Jean désire reconstruire sa maison : il ne peut y toucher avant d’avoir la permission écrite de la police ! Cela se conçoit : la rue appartient à tout le monde, la maison de Jean donne sur la rue, il doit donc se soumettre aux prescriptions générales. Il a aussi un vaste jardin, situé loin des voies publiques, à un endroit que jamais un œil étranger n’a besoin de voir, ni un pied étranger de fouler ; Jean veut y élever une construction. Cela ne lui est pas permis non plus sans un certificat de la police, cet inévitable dérangeur public. Jean a une boutique et n’a nul besoin d’un jour de repos dans la semaine; il voudrait vendre le dimanche comme les autres jours. Il ne le peut, s’il ne veut être saisi à la gorge par la police et mis en prison. Si sa boutique est un restaurant, il souffre d’insomnie et ne se plaindrait pas de laisser sa boutique ouverte toute la nuit ; mais la police lui prescrit une heure de fermeture sous peine de punition. Sa Marie lui donne un enfant; nouveaux tourments. Il faut qu’il le fasse inscrire à l’état civil, ou un jour le petit n’aura pas à s’en féliciter. Il doit même le faire vacciner, quoiqu’il ait vu des gens non vaccinés échapper à la petite vérole et des gens vaccinés attraper la maladie et en mourir.
Peter_Schlemihl
J’omets cent expériences douloureuses faites par Jean dans le cours de l’année. Il voulait faire passer un omnibus à travers les rues de sa ville, il ne l’a pu sans une permission de la police. Il aimait une partie charmante du jardin public entretenu aux frais de la ville, il n’a pu obtenir le droit d’y pénétrer. Il voulut un jour entreprendre une assez longue excursion à pied, à travers sa province ; après quelques heures de marche il rencontra un gendarme qui lui adressa toutes sortes de questions indiscrètes sur son nom et son état, son origine et son but, et comme Jean se refusa à renseigner un homme qui lui était complètement inconnu et ne s’était même pas présenté en se nommant et en saluant suivant l’usage, le gendarme lui attira toutes sortes de désagréments qui le rebutèrent de son excursion. Un voisin lui enleva un jour par la force un lopin de son jardin pour l’enclaver dans son propre domaine : le cas était très simple, le tort était évident. Jean porta plainte; l’affaire traîna pendant des mois ; Jean gagna le procès, mais son adversaire était insolvable ; il recouvra, sans doute, son coin de jardin, seulement il avait perdu en temps et en argent vingt fois autant que valait ce bout de terrain, sans parler des ennuis qu’il ne comptait pas, car il y était habitué dès l’enfance. Il avait vu au Musée un beau tableau du temps de la Renaissance, et l’habillement des personnages lui plut tellement qu’il s’en fit faire un tout semblable avec lequel il parut un dimanche dans la rue ; aussitôt la police l’obligea, sous menace d’emprisonnement, à renoncer à ce qu’elle appelait une mascarade. Il trouva quelques amis qui pensaient comme lui et résolut avec eux de former une société dans laquelle chacun exprimerait son mécontentement sur les lois existantes. Aussitôt la police lui réclama la liste des membres et ne tarda pas à interdire la société à cause de son caractère politique. Obstiné comme il l’était, Jean fonda une seconde société qui ne s’occupait que de questions économiques ; c’était une société d’épargne et de consommation. La police la fit dissoudre parce que Jean avait négligé de lui en demander préalablement la permission.

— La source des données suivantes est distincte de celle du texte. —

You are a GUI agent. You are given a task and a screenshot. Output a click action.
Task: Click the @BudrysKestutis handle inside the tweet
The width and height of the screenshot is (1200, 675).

Au milieu de maintes vicissitudes, Jean devint vieux. Quand il était de bonne humeur, il se consolait en se disant que les Russes, après tout, sont encore moins à l’aise dans leur pays qu’il ne l’était dans le sien ; était-il, au contraire, porté à l’aigreur, il s’irritait en pensant combien les Anglais et les Américains sont plus libres qu’il ne l’était ; il le croyait, du moins, pour l’avoir lu dans les journaux, car il ne l’avait pas expérimenté en personne. Un jour, sa Marie mourut. Même dans la mort, il ne voulut pas se séparer d’elle, et, prenant son parti, il l’enterra dans son jardin, sous l’arbre qu’elle préférait. Cette fois-ci ce fut une vraie tempête policière qui se déchaîna sur sa tête. Il ne lui était pas même permis d’enterrer sa femme dans son propre sol. Jean fut sévèrement puni. Marie fut exhumée sans cérémonie et portée par l’autorité au cimetière.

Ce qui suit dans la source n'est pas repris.